As I stated during our conversation last week, I care little about how I’m perceived or whether I’m accepted by anyone. I will not expend any amount of time or energy trying to make White people really know who I am and/or feel comfortable with me. I will not try to appeal to or wait for anyone’s moral compass to align to give me a sense of respect and inclusiveness. This was what I meant in the example I shared with you of why I don’t sing the song, We Shall Overcome. I believe in the fierce urgency of now.
I’m not naïve to think these issues just came up since I’ve been on Council or during a honeymoon period. They are deeply rooted in this City and have been going on for a long time, but as I said; there is a level of cowardice by our leaders to address them.
My weariness comes from the examples I shared of the racist, hateful comments and disrespectful actions I’ve endured over the last 30 years in my professional life, personal life, during the campaign and since I’ve been on the Council. My weariness comes from being expected to suffer in silence, move on and being told to stop focusing on the negative. My weariness comes from having been taken to breakfast and lunch so many times over the last four months and being told I was nothing like the angry and radical person they thought I was. My weariness comes from my Colleagues on the Council as well as some in the White Community who have said they don’t know how to deal with me. Stop trying to control and deal with me and just work with me.

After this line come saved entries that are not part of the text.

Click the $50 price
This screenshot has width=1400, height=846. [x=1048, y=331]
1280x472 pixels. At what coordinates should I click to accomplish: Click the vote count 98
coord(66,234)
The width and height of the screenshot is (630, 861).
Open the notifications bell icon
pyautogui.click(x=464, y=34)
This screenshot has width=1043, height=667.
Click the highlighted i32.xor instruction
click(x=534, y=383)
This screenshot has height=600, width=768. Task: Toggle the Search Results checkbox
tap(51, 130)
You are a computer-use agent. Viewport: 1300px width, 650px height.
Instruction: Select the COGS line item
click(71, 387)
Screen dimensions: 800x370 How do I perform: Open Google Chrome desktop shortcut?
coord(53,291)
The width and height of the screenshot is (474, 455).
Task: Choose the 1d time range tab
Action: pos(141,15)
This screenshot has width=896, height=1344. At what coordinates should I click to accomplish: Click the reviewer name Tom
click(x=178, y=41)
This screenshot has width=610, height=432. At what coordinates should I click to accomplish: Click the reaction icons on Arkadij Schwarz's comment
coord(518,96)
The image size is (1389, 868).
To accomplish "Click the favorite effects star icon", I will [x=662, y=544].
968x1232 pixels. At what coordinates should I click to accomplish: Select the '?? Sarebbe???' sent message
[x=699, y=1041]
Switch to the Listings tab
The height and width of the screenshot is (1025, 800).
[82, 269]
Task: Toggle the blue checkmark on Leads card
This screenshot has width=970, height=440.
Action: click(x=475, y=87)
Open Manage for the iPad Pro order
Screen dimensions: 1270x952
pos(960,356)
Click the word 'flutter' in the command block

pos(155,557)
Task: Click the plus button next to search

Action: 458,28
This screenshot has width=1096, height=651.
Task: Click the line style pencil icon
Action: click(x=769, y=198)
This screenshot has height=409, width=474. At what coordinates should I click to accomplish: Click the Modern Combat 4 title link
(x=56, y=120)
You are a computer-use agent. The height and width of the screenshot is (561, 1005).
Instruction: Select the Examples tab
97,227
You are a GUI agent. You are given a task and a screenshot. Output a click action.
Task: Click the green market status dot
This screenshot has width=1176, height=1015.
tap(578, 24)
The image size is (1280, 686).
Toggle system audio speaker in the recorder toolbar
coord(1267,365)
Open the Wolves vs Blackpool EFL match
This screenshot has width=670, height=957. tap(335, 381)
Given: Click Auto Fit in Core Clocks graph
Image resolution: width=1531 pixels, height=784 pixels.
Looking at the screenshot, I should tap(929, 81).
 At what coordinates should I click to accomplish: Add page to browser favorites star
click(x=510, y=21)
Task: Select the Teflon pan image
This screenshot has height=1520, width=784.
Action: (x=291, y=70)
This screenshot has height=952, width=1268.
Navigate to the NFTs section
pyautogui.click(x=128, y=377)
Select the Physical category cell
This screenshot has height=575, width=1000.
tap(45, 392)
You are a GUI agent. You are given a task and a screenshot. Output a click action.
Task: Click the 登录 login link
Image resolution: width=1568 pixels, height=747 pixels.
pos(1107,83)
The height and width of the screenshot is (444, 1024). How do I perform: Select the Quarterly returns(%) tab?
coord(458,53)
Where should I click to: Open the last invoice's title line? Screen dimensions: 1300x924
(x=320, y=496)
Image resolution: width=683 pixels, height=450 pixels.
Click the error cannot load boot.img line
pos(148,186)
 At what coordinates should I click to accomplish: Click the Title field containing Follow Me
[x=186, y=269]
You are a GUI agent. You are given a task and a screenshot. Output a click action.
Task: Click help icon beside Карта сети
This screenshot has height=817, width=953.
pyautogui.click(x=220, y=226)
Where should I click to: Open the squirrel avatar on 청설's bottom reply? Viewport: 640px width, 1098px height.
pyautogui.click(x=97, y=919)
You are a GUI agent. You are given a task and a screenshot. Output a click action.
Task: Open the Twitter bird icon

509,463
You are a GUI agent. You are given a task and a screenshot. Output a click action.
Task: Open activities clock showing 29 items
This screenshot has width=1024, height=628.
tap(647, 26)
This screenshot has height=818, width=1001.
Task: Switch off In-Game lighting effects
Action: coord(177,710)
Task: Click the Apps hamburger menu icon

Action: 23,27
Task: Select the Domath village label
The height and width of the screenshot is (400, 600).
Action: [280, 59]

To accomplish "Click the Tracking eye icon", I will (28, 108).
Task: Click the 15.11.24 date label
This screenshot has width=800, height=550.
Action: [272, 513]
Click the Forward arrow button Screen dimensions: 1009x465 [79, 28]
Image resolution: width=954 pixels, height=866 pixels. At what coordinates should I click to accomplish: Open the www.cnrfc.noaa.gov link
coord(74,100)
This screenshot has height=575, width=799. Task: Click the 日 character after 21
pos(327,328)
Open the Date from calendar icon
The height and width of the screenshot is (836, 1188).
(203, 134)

My weariness comes from the ridiculous allegations I’ve heard from Whites who said I was trying to bring violence to the Country Club, blow up the City as a terrorist, trying to bring Sharia Law here, being told I was responsible for the gun violence and wanting to take all the money from the Country Club and give it to the poor. My weariness comes from the disrespect I spoke of that I and many other Blacks feel in this City and even at times from my Colleagues on the Council.
I’m weary of allowing people who really care nothing about the Black community and have nothing but a financial interest coming in and controlling the economics and politics while erasing the history and heritage. I’m weary of the Culture Hustlers who care nothing about finding solutions, but instead only want to raise their profile, increase church membership, get invited to the Trolley Barn or receive a MLK King award. I’m weary of the worn out playbook move that the City uses of going to the same safe bought and paid for Black people to cosign nonsense they want to push on the Black Community. As I shared with you, I see no difference between a Black or White snake.
Before I work to build a rainbow, I want to get one color right first. I’m committed to working on the problems plaguing the Black Community like murders, gun violence, teen pregnancy, and drugs. I could not imagine the pain my grandfather had to endure just to be viewed as a man and to feed his family. I don’t have that level of tolerance.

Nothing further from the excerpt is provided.